To take conditions into consideration, the PR make several changes as
described below:
- Relax the buffer region just at the access point
If consider conditions, the domain map used to relax the buffer accesses
is no longer uniform. Thus we can not simply collect all inner buffer accesses
at block visit point and relax them all with `iter_dom_map_on_post_order_`.
As a workaround, the PR instead record the allocation point (index into
`ancestor_loops_`) for each buffer, thus at buffer access visit point, it can
know which loop vars should not relax (generally loops out of allocation
scope). The function `VisitBufferAccess()` do not need to record the access
onto stack, but relax and union the access region immediately, with a global
maintained `dom_map_` aware of condition bounds.
- origin: (1) visit block begin -> ... -> (2) visit inner buffer access
(record access) -> ... -> (3) visit block end (collect and relax all accesses
in scope use same `iter_dom_map_on_post_order_`)
- new: (1) visit block begin -> ... -> (2) visit inner buffer access
(relax and union with current `dom_map_`, take extra cost to exclude
non-relaxed loop vars from dom_map_) -> ... -> (3) visit block end
- Implement visit logic of `tir.IfThenElse` and `tir.if_then_else()` call,
and update var bounds deduced from condition in different branches.
- Implement intset difference util func.

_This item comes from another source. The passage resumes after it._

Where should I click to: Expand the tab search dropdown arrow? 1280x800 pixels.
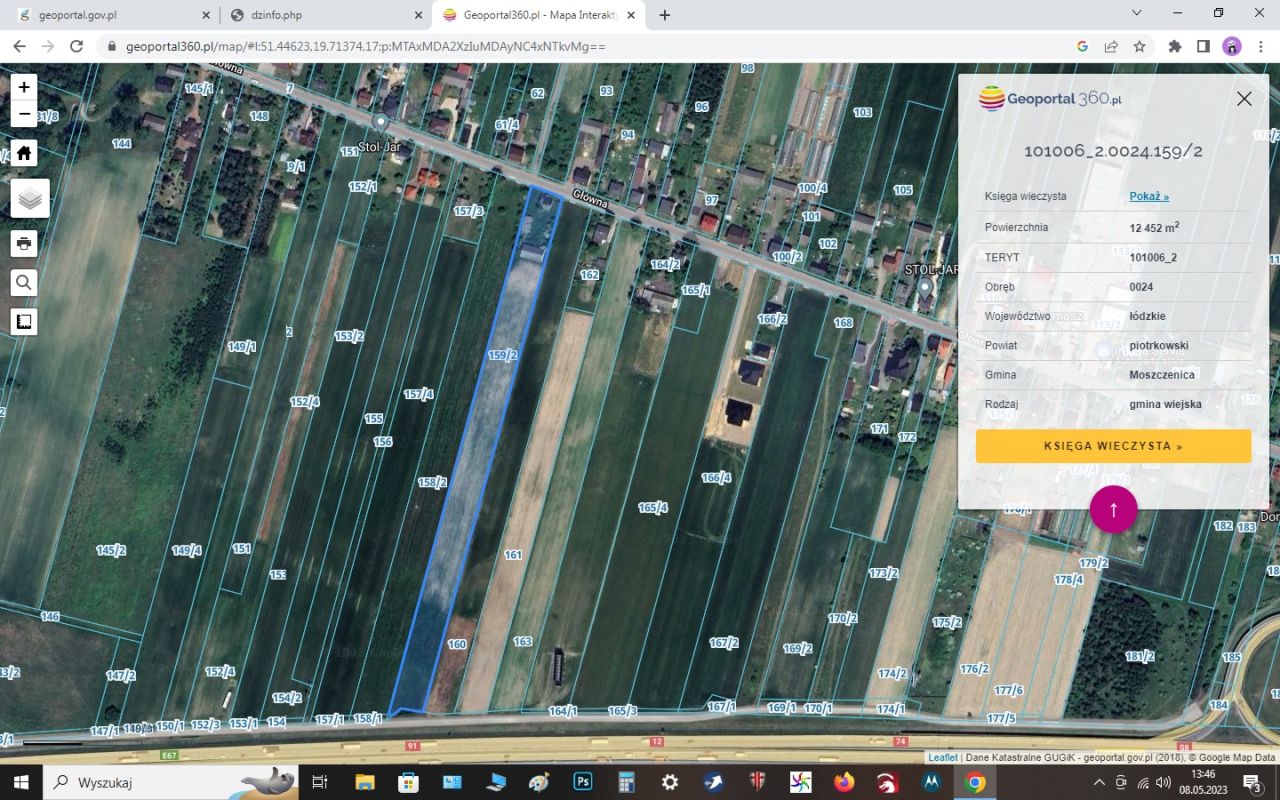[x=1137, y=13]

If the global intset is A and
deduced intset is B on condition, then the bounded intset on true branch is
`Intersect(A, B)` and the bounded intset on false branch is `Difference(A, B)`.
- Clear read/write annotation for non-opaque block in pass
`ConvertBlocksToOpaque` (maybe illness)
`ConvertBlocksToOpaque` is the pass before `CompactBufferRegion`. Since
block read/write annotations are non-conditional, the conditional access info
will get lost when block with point access is converted.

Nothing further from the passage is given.